TASK TO COMPLETE. Look through the material below and copy every line containing the word "agent".

+-------+

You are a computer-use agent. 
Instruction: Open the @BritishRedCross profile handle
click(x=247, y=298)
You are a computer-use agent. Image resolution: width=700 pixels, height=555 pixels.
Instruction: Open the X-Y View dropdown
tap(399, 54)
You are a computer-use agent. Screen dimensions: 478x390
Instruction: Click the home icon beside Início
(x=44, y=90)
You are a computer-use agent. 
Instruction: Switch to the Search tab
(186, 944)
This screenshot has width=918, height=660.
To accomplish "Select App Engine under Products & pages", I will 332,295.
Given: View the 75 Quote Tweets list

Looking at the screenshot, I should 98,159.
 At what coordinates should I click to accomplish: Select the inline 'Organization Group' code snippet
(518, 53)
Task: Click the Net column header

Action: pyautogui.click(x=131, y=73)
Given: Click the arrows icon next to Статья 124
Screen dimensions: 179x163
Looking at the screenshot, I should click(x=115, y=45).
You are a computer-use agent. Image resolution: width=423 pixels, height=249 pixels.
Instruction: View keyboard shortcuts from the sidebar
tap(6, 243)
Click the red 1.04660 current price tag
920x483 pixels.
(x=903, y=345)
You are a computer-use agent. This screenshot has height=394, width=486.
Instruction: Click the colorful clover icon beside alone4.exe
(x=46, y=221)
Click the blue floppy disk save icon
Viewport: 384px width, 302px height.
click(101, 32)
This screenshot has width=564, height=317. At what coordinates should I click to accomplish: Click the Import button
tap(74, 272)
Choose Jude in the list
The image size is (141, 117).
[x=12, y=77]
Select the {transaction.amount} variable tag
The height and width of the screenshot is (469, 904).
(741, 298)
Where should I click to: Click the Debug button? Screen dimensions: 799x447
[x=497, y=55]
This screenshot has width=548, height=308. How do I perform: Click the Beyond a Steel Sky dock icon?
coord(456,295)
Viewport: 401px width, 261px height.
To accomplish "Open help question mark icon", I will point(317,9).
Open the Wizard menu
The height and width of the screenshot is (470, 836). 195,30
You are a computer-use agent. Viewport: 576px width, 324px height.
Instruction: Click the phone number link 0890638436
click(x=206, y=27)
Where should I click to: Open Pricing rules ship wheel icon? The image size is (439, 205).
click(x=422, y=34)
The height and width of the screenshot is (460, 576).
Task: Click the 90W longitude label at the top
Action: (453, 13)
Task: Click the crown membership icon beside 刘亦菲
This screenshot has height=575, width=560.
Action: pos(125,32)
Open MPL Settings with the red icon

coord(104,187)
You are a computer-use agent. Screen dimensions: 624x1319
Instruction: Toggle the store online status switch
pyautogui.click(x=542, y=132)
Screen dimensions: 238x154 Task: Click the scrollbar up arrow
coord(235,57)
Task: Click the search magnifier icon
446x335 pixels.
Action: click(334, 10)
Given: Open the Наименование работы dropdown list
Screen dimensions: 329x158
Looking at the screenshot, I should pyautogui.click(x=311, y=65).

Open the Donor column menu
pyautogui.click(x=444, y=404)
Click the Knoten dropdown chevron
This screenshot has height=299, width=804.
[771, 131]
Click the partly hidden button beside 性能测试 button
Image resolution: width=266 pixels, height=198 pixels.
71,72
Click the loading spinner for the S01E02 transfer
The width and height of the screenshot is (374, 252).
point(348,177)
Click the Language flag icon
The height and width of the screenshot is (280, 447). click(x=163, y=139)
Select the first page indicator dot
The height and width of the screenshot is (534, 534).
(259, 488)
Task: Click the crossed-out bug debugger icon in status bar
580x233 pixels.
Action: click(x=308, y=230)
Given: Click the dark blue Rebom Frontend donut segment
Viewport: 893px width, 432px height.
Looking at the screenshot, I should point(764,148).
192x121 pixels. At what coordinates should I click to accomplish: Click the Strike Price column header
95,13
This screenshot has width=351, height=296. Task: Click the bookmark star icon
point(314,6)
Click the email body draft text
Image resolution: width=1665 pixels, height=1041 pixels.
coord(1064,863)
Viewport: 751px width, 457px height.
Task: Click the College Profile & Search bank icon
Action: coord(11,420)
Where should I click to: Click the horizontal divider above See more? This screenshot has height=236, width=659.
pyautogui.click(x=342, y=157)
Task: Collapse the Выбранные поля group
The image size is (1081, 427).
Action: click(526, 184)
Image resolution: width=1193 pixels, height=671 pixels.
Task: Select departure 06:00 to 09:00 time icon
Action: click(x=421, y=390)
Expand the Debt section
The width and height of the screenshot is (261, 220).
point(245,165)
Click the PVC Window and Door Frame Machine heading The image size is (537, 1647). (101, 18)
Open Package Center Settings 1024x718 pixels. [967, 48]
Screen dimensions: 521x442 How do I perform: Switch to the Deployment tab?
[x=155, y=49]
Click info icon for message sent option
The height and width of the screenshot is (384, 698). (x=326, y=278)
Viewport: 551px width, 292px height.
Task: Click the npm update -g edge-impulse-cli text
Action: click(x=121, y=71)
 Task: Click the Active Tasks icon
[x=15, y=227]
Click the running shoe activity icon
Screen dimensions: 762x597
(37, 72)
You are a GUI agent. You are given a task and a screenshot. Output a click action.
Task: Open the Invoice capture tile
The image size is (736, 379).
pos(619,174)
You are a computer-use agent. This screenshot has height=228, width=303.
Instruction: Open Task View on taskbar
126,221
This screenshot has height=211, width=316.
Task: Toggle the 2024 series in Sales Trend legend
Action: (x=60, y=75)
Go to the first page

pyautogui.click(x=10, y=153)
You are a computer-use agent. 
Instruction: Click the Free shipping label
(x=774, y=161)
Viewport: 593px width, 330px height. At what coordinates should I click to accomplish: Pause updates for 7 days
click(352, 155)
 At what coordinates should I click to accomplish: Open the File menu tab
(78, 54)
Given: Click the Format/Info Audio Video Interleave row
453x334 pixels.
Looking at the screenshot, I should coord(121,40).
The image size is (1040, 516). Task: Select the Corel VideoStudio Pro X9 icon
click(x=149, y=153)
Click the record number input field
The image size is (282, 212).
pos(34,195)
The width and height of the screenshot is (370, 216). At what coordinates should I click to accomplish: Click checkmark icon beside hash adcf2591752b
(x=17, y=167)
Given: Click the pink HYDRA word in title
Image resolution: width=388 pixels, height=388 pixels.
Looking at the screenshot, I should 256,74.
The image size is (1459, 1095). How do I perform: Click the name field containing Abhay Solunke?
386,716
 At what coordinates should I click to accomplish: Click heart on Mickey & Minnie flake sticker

+-------+

EXERCISE SOLUTION.
You are a computer-use agent. 
You are a computer-use agent. Image resolution: width=700 pixels, height=555 pixels.
You are a computer-use agent. Screen dimensions: 478x390
You are a computer-use agent. 
You are a computer-use agent. Image resolution: width=423 pixels, height=249 pixels.
You are a computer-use agent. This screenshot has height=394, width=486.
You are a computer-use agent. Viewport: 576px width, 324px height.
You are a computer-use agent. Screen dimensions: 624x1319
You are a GUI agent. You are given a task and a screenshot. Output a click action.
You are a computer-use agent. This screenshot has height=228, width=303.
You are a computer-use agent. 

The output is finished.